Persian days of the week

The Persian week has a tidy logic once you notice that most days are built on counting.

The week starts on shanbe شنبه (Saturday). After that, most days are literally numbered from it.

Counting through the week

Yekshanbe یکشنبه (Sunday) is "one-shanbe," doshanbe دوشنبه (Monday) is "two-shanbe," seshanbe (Tuesday), chaharshanbe (Wednesday), and panjshanbe پنجشنبه (Thursday) follow the same pattern.

Friday stands apart

Jom'e جمعه (Friday) breaks the pattern with its own name. It is the main day of rest in Iran, the equivalent of a Sunday in many Western countries.

The Iranian weekend

Because the week starts on Saturday, the weekend in Iran traditionally falls on Thursday afternoon and Friday, not Saturday and Sunday. This catches a lot of travellers and remote workers off guard.

Notice the counting pattern from shanbe, remember that jom'e is the day off, and the Persian week stops feeling foreign.
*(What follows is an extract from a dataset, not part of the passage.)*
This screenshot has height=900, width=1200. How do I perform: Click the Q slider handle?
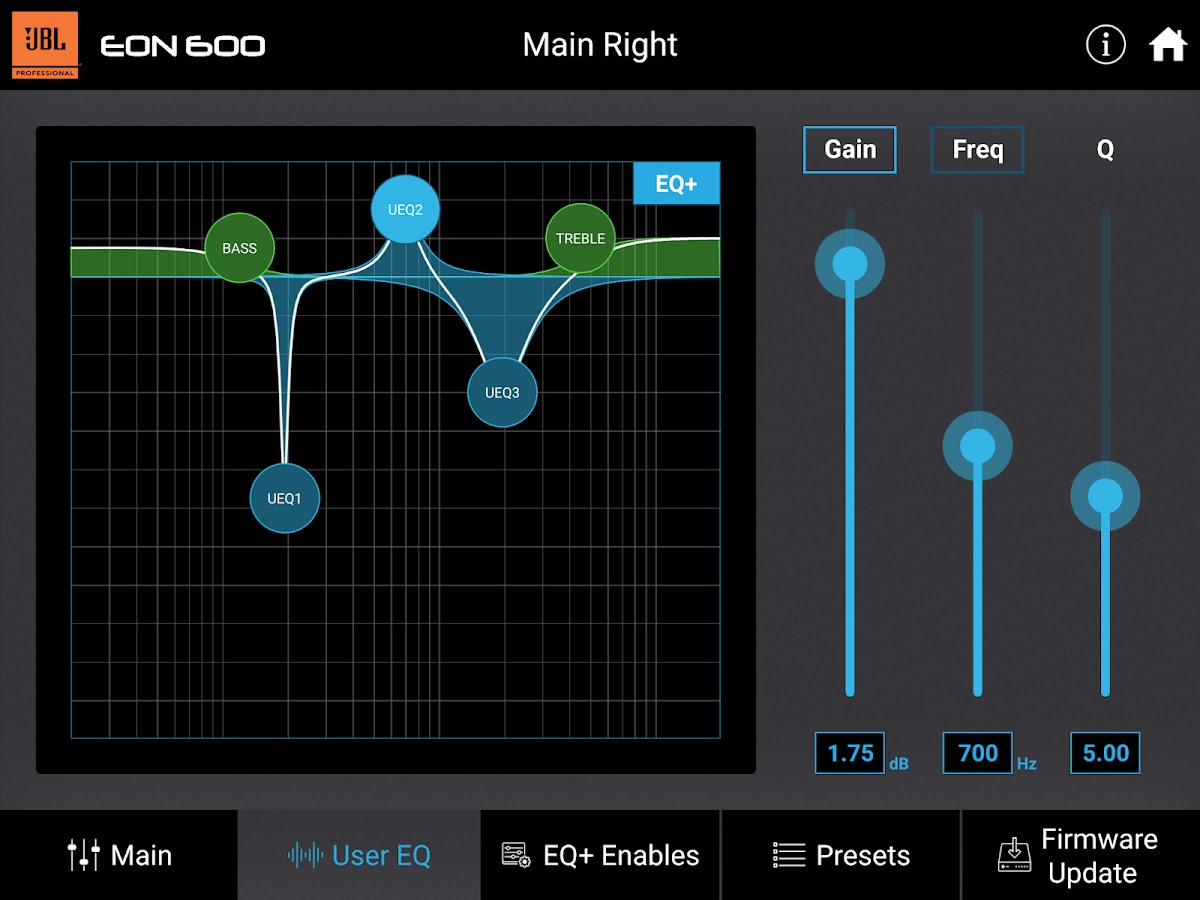point(1105,496)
Category: LinguisticsCategory: CultureTags: days of the week, calendar, beginners, culture

Common questions

01What are the days of the week in Persian?
Shanbe (Sat), yekshanbe (Sun), doshanbe (Mon), seshanbe (Tue), chaharshanbe (Wed), panjshanbe (Thu), and jom'e (Fri).
02Why does the Persian week start on Saturday?
The Iranian calendar begins the week on shanbe (Saturday), and most weekday names count up from it, like yekshanbe (one-shanbe) for Sunday.
03When is the weekend in Iran?
The traditional Iranian weekend is Thursday afternoon and Friday (jom'e), the main day of rest, rather than Saturday and Sunday.